Gezien de nauwe historische en culturele banden van de EU – en met name ook van Nederland
– met Nieuw-Zeeland, acht de regering het opportuun om de samenwerking in termen van
deze Partnerschapsovereenkomst vorm te geven. Daarnaast is het aangaan van de Overeenkomst
van belang in het licht van geopolitieke ontwikkelingen die tot gevolg hebben dat
het model van de op regels gebaseerde multilaterale orde en het streven naar een open
economie, waarin tegelijkertijd rekening wordt gehouden met sociale en ecologische
belangen, in toenemende mate onder druk komen te staan. De Overeenkomst draagt naar
het oordeel van de regering bij aan het versterken van een gezamenlijke aanpak, waardoor
de EU en Nieuw-Zeeland beter in staat zullen zijn om toekomstige uitdagingen gezamenlijk
het hoofd te bieden. De regering ziet de Partnerschapsovereenkomst met Nieuw-Zeeland
dan ook als een belangrijke stap naar een meer gestructureerde samenwerking met een
vertrouwde politieke en economische partner.

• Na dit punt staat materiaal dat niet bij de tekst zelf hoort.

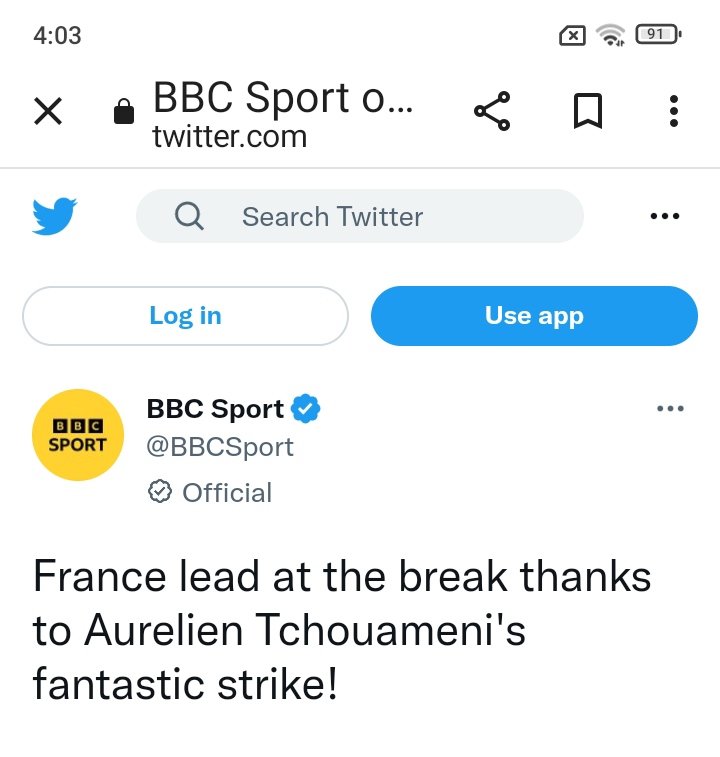Tap the Twitter bird logo
This screenshot has width=720, height=757.
54,216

1.5. Aard van de Partnerschapsovereenkomst
De onderhavige Overeenkomst heeft een gemengd karakter. Naast de Unie dienen daarom
ook de lidstaten partij te worden bij het Verdrag. De EU heeft enkel die bevoegdheden
die door de EU-lidstaten aan de EU zijn overgedragen in het Verdrag van Lissabon.

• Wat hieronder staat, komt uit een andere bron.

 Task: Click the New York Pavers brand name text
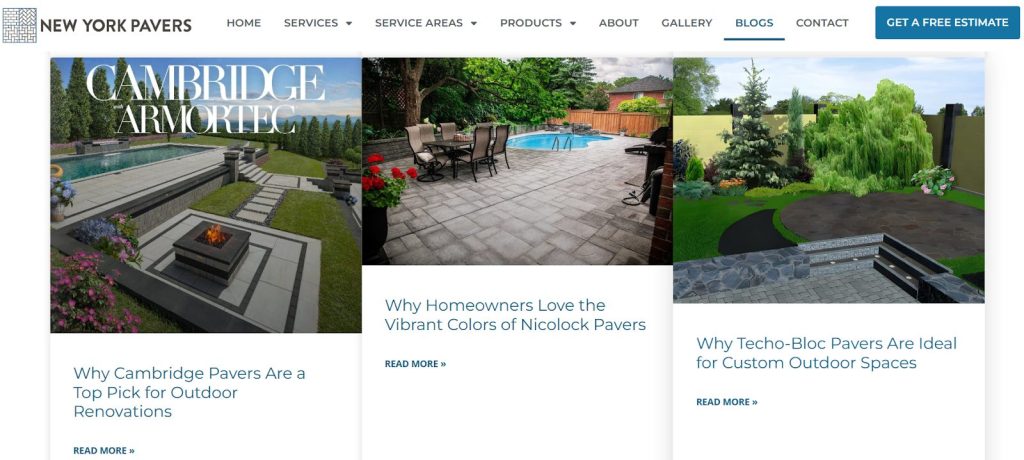pos(116,25)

De artikelen 2 tot en met 6 van het Verdrag betreffende de Werking van de Europese
Unie (hierna: VWEU) bakenen de EU-bevoegdheden af.
De Overeenkomst omvat verschillende onderwerpen. Het bevat onderwerpen die tot de
exclusieve bevoegdheid van de EU behoren, zoals handelspolitiek en douane (zie artikel
3 VWEU). Een exclusieve bevoegdheid houdt in dat in het betreffende gebied enkel de
EU regelstellend mag optreden. Lidstaten mogen enkel regels stellen als die bevoegdheid
aan hen is toegekend door de EU of ter implementatie van EU-regels. Het gaat in deze
met name om bepalingen in Titel IV («Samenwerking op economisch en handelsgebied»)
van de Overeenkomst.
De Overeenkomst bevat ook onderwerpen die onder de gedeelde bevoegdheid van de EU
en de lidstaten vallen (zie artikel 4 VWEU). Bij gedeelde bevoegdheden kunnen zowel
de Unie als de lidstaten regelstellend optreden. Artikel 2, lid 2, VWEU schrijft echter
voor dat de lidstaten hun bevoegdheid slechts kunnen uitoefenen voor zover de Unie
haar bevoegdheid nog niet heeft uitgeoefend. Het gaat in onderhavige Overeenkomst
met name om bepalingen in titel V («Samenwerking inzake recht, vrijheid en veiligheid»);
en titel VIII («Samenwerking op het gebied van duurzame ontwikkeling, energie en vervoer»).
Daarnaast bevat de Overeenkomst bepalingen op gebieden die niet tot de gedeelde of
exclusieve bevoegdheden van de Unie behoren. Het gaat dan bijvoorbeeld om parallelle
bevoegdheden die de lidstaten en de EU gelijktijdig kunnen uitoefenen (zie artikel
4, lid 3, VWEU). In dit verband kan (o.a.) gewezen worden op titel III («Samenwerking
inzake mondiale ontwikkeling en humanitaire hulp») en titel VI («Samenwerking op het
gebied van onderzoek, innovatie en de informatiemaatschappij»).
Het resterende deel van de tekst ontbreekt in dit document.